Perhaps as important as the Alpha score one finds is how useful the construct being measured is shown to be. If one obtains a relatively low score for a construct, but then shows that such a construct still statistically associated with relevant dependent variables, it can be argued that, in spite of the high level of "noise" involved in the measurement, said construct has a robust enough relationship to the dependent variable so as to still be observable. On the other hand, if a low level of reliability is found and there are no significant associations to relevant variables, one cannot say whether this happened because such a relationship does not exist or simply because there is too much noise in the measurement.
Therefore, maybe the best way to deal with this would be to:
A) Accept any constructs with a Cronbach Alpha score of .60 or more, also accepting any associations, or lack thereof, with them;
B) Accept constructs with a lower Cronbach Alpha score, but still, say, of .50 or more, if they are shown to be statistically associated to relevant variables.
C) Reject any constructs with a Cronbach Alpha score of less than .60 if f they are not shown to be statistically associated to relevant variables.
Of course, the hard part is to get the publishers and reviewers of scientific journals and seminars on board with this. Regardless, it is what makes sense to me.
1 Recommendation
Dear Sir,
Cronbach’s Alpha is a commonly employed index of test reliability.
Nunnally (1967) defined reliability as "the extent to which [measurements] are repeatable and that any random influence which tends to make measurements different from occasion to occasion is a source of measurement error" (p. 206). Source Cortina, J. M. (1993). What is coefficient alpha? An examination of theory and applications. Journal of applied psychology, 78(1), 98.
Alpha coefficient ranges in value from 0 to 1 and may be used to describe the reliability of factors extracted from dichotomous (that is, questions with two possible answers) and/or multi-point formatted questionnaires or scales (i.e., rating scale: 1 = poor, 5 = excellent).
The higher the score, the more reliable the generated scale is.
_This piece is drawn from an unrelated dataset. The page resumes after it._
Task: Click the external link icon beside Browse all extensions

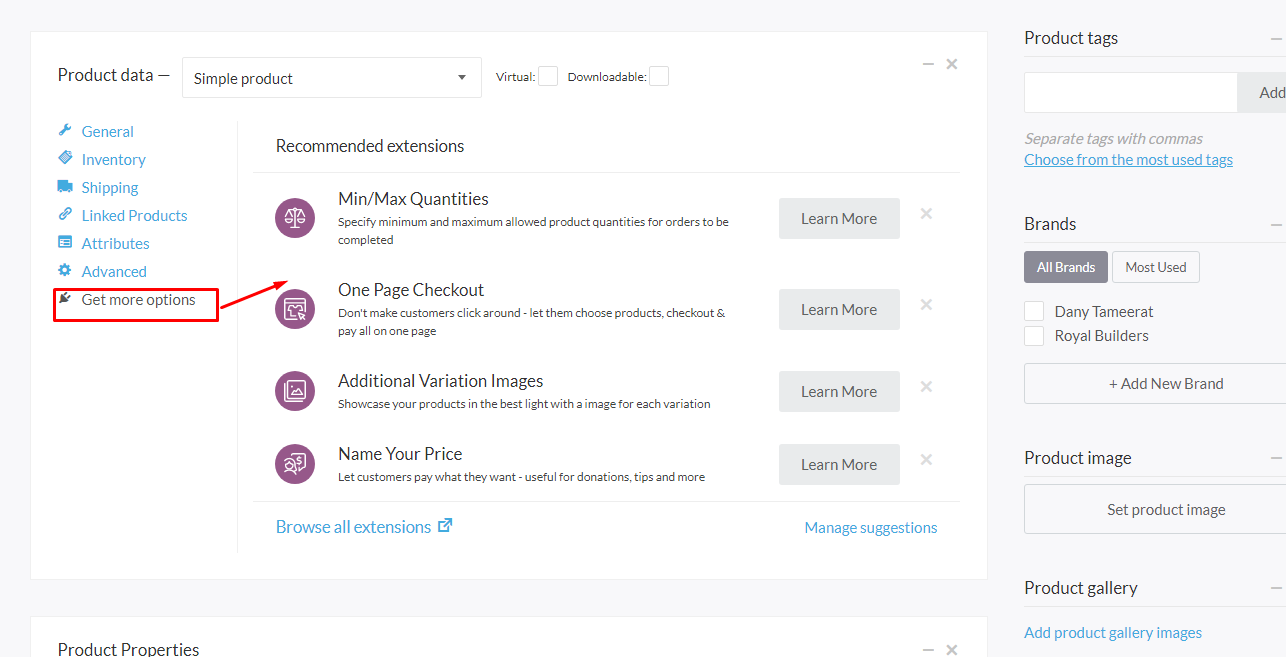Action: pyautogui.click(x=445, y=525)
Nunnaly (1978) has indicated 0.7 to be an acceptable reliability coefficient but lower thresholds are sometimes used in the literature. Source Santos, J. R. A. (1999). Cronbach’s alpha: A tool for assessing the reliability of scales. Journal of extension, 37(2), 1-5.
Nunnally changed his reliability recommendations from his 1967 edition of Psychometric Theory in his 1978 edition. In 1967, he recommended that the minimally acceptable reliability for preliminary research should be in the range of .5 to .6, where as in 1978 he increased the recommended level to .7 (without explanation). Source Peterson, R. A. (1994). A meta-analysis of Cronbach's coefficient alpha. Journal of consumer research, 21(2), 381-391.
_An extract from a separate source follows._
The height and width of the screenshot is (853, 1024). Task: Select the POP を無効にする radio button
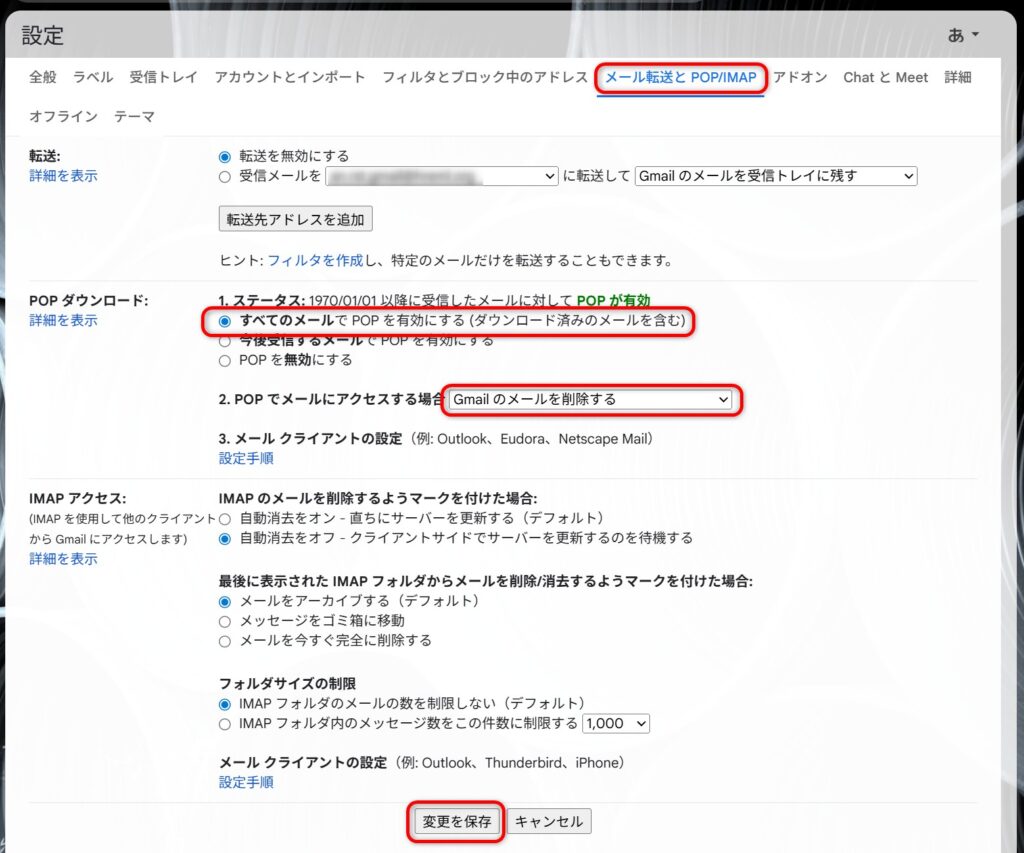tap(225, 360)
Table 1 Selected recommended reliability Levels on Page number 382 in Peterson, R. A. (1994). A meta-analysis of Cronbach's coefficient alpha. Journal of consumer research, 21(2), 381-391.
The coefficients alpha ranged from .06 to .99 with a mean of .77 and a median of .79. Peterson, R. A. (1994).
Reliability is concerned with the ability of an instrument to measure consistently.
For example, if a test has a reliability of 0.70, there is 0.51 error variance (random error) in the scores (0.70×0.70 = 0.49; 1.00 – 0.49 = 0.51). As the estimate of reliability increases, the fraction of a test score that is attributable to error will decrease. Source Tavakol, M., & Dennick, R. (2011). Making sense of Cronbach's alpha. International journal of medical education, 2, 53.
Regards,
Chalamalla.Srinivas
1 Recommendation
Frederick Dayour
SD Dombo University of Business and Integrated Development Studies
I think 0.7 or more is often recommended as the best index for reliability abeit some studies use 0.6 or more. 
1 Recommendation
  • Nunnally (1978) recommends a minimum level of .7. Cronbach alpha values are dependent on the number of items in the scale.
  • When there are a small number of items in the scale (fewer than 10), Cronbach alpha values can be quite small.
  • In this situation, it may be better to calculate and report the mean inter-item correlation for the items.
  • Optimal mean inter-item correlation values range from .2 to .4 (as recommended by Briggs & Cheek 1986).
  • Source Pallant, J. (2013). SPSS survival manual. McGraw-Hill Education (UK).
  • Please Look at Table 1 Selected Recommended Reliability Level Peterson (1994, p.382)
  1. Starkweather, J. (2012). Step out of the past: Stop using coefficient alpha; there are better ways to calculate reliability. University of North Texas. Research and statistical support.
  2. Serbetar, I., & Sedlar, I. (2016). Assessing Reliability of a Multi-Dimensional Scale by Coefficient Alpha. Revija za Elementarno Izobrazevanje, 9(1/2), 189.
  3. http://data.library.virginia.edu/using-and-interpreting-cronbachs-alpha/
24 Recommendations
Richard Windsor
George Washington University
A Cronbach Alpha value of < 0.70 confirms  < 50% error. How to produce a reliability coefficients of > 0.80, Internal Consistency and Test-Retest, hav been established for > 50 years. I agree with Dr Srinivas about Item r values.
I strongly believe that the "Nunnally" recommendation for  r  > 0.70 should be increased to > 0.80. Why would you want to produce a set of question (Not a Scale ???) with an r < 0.80.  Ask: Do you really think you are measuring any construct with 3-4 questions with such a high level of error?Where is the discussion about "Validity"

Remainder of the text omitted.